The Saskatchewan MP disabled most of his website before the final votes were cast last Saturday, along with his 26-point policy platform. Canadians can only guess whether he still stands by it.
There is, however, an archived version of his plan. That plan suggests Mr. Scheer won the leadership with seemingly no vision for how Canada will overcome slow growth, the evolving knowledge economy, China's rise and an increasingly protectionist world. It looks as though he borrowed former prime minister Stephen Harper's playbook from a decade ago, with populist ideas sprinkled in. There are promises of a tax cut for home heating and electricity, and pledges to balance the budget in two years, build pipelines and roll back carbon taxes.
In his acceptance speech , the new Conservative Leader talked about making it easier for the private sector to create jobs, but gave no clue to how he might do that. He branded the Conservatives as the party of "prosperity," while offering little substance beyond less government and hard work .
Without saying so overtly, his message seems to be that the government has nothing to offer to solve these problems.
Much has changed since Mr. Harper was elected prime minister in 2006. Back then, Donald Trump was just a reality-TV star. The United States was leading a global charge for less protectionism, not more. Social media and the sharing economy were in their infancy.
By 2019, these and other powerful forces will have changed the Canadian economy even further.
By then, Mr. Trump will have had plenty of time to rewrite the rules of trade to suit U.S. economic interests. And Canada's access to its main market could be seriously impaired.
The economy is shifting toward services and knowledge-based production. That will put increasing pressure on Canada's traditional economic engines – natural resources and manufacturing.
What is clear about Mr. Scheer's intentions is the absence of any concern for global warming. His answer to the challenge of climate change is that it's not Canada's problem to fix. His platform sends all the wrong economic signals on energy consumption.
He wants to exempt heating and electricity bills from the GST because : "Only a Liberal would think that in Canada heating your home in winter is a luxury."
Well, energy is a luxury if you're heating a really big house. This tax break would discourage Canadians from conserving energy. It would also add complexity to the tax system and deprive governments of revenue needed for health care and other services.
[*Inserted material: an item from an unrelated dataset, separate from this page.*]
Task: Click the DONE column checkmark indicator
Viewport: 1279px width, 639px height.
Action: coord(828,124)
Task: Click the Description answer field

And Mr. Scheer would scrap the Liberal carbon tax on the grounds that it will do nothing to protect "Canada's natural environment."
Those two measures would move Canada further away from its Paris climate-change commitments. He offers no alternative means to meet those objectives.
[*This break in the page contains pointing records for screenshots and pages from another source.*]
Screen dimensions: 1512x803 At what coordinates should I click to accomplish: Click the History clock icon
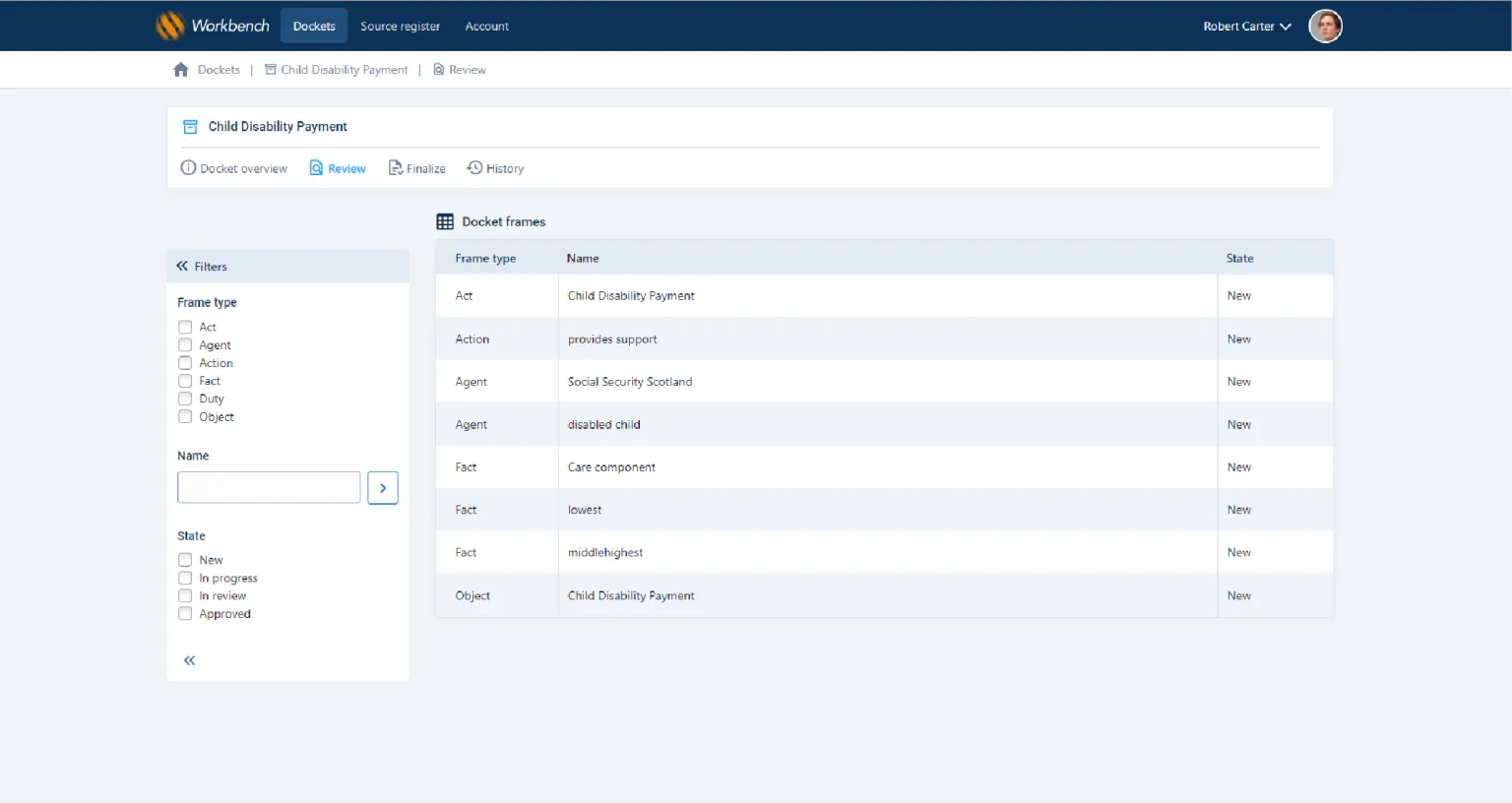point(474,167)
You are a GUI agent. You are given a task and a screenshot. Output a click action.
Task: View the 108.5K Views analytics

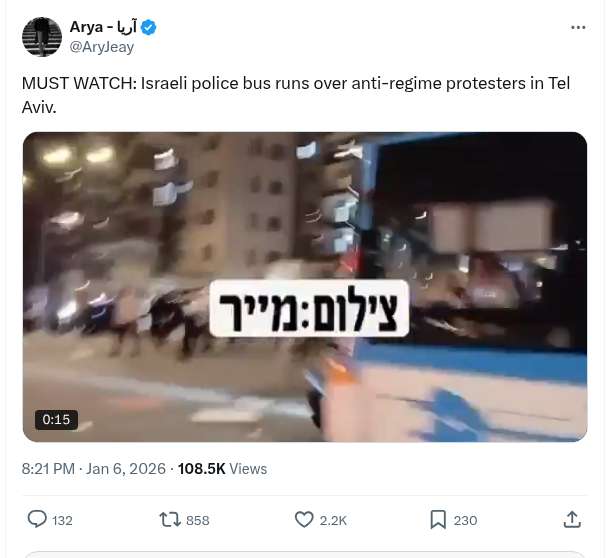tap(222, 469)
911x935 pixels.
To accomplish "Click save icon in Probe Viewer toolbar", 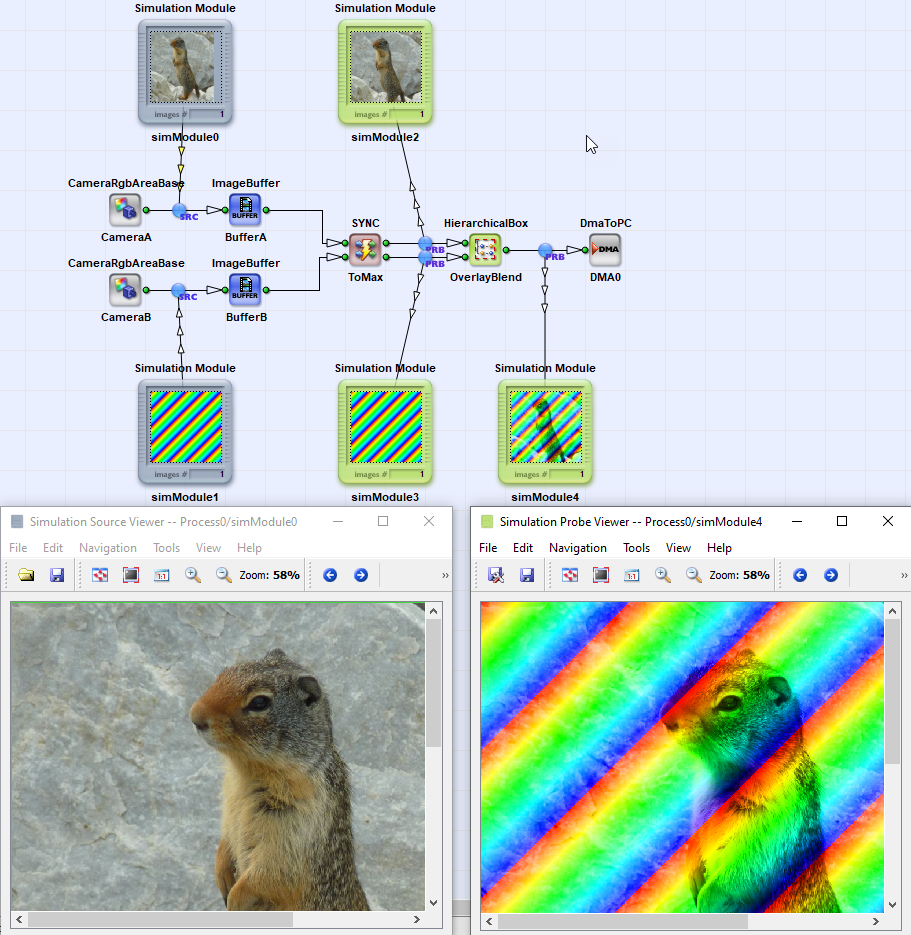I will point(527,575).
Mr. Scheer has two years to add some substance to his pitch. And he has suggested in media interviews that he wants to make the Conservatives' core message more positive, and that he will borrow the best policy ideas from his defeated rivals.
That he won the leadership without much of an economic plan suggests that isn't where he wants to fight the next election. Instead, his platform stresses social issues, law-and-order and undoing Liberal policies.
Now that he's Leader, Mr. Scheer owes Canadians more than bland ideas and a disabled website.